## Work item
Working from the records below, repeat exactly the lines starting at the line that contains "PRIDE BAGS (482, 2455)" and ending at the line that contains "Simply WordPress Sydney (252, 2550)", inclusive.

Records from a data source
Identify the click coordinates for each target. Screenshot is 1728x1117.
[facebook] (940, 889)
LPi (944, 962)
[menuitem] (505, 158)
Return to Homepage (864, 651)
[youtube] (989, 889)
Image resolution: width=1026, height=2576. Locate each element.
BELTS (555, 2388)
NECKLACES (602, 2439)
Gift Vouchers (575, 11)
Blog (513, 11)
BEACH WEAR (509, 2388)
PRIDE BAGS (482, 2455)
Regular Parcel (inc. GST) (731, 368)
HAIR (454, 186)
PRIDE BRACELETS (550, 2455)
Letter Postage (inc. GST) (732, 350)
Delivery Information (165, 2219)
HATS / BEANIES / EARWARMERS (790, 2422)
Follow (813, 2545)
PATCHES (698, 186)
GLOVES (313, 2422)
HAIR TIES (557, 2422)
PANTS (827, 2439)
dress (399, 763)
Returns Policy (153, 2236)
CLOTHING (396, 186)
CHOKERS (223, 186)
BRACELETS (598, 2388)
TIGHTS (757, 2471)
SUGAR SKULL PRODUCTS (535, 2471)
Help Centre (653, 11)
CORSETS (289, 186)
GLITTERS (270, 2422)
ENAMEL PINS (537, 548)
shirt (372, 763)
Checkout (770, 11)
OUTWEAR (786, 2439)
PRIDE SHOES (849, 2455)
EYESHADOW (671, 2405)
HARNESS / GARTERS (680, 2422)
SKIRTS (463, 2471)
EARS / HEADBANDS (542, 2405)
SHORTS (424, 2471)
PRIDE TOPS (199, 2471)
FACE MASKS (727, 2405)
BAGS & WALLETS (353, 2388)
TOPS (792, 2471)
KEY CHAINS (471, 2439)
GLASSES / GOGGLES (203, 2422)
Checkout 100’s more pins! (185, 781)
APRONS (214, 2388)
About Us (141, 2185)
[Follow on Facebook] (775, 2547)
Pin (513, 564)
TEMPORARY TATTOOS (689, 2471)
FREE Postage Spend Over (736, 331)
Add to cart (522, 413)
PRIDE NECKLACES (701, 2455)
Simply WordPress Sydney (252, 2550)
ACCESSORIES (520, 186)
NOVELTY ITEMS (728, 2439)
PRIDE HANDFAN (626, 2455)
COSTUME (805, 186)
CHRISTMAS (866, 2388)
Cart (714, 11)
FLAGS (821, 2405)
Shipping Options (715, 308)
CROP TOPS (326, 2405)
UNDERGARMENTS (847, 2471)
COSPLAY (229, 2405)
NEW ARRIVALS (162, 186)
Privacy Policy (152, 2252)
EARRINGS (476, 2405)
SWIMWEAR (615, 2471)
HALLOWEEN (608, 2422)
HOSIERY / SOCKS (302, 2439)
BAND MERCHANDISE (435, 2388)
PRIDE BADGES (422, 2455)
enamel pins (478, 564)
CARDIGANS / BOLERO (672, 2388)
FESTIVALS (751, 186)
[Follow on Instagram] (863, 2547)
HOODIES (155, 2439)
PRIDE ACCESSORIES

## Response area
PRIDE BAGS (482, 2455)
Regular Parcel (inc. GST) (731, 368)
HAIR (454, 186)
PRIDE BRACELETS (550, 2455)
Letter Postage (inc. GST) (732, 350)
Delivery Information (165, 2219)
HATS / BEANIES / EARWARMERS (790, 2422)
Follow (813, 2545)
PATCHES (698, 186)
GLOVES (313, 2422)
HAIR TIES (557, 2422)
PANTS (827, 2439)
dress (399, 763)
Returns Policy (153, 2236)
CLOTHING (396, 186)
CHOKERS (223, 186)
BRACELETS (598, 2388)
TIGHTS (757, 2471)
SUGAR SKULL PRODUCTS (535, 2471)
Help Centre (653, 11)
CORSETS (289, 186)
GLITTERS (270, 2422)
ENAMEL PINS (537, 548)
shirt (372, 763)
Checkout (770, 11)
OUTWEAR (786, 2439)
PRIDE SHOES (849, 2455)
EYESHADOW (671, 2405)
HARNESS / GARTERS (680, 2422)
SKIRTS (463, 2471)
EARS / HEADBANDS (542, 2405)
SHORTS (424, 2471)
PRIDE TOPS (199, 2471)
FACE MASKS (727, 2405)
BAGS & WALLETS (353, 2388)
TOPS (792, 2471)
KEY CHAINS (471, 2439)
GLASSES / GOGGLES (203, 2422)
Checkout 100’s more pins! (185, 781)
APRONS (214, 2388)
About Us (141, 2185)
[Follow on Facebook] (775, 2547)
Pin (513, 564)
TEMPORARY TATTOOS (689, 2471)
FREE Postage Spend Over (736, 331)
Add to cart (522, 413)
PRIDE NECKLACES (701, 2455)
Simply WordPress Sydney (252, 2550)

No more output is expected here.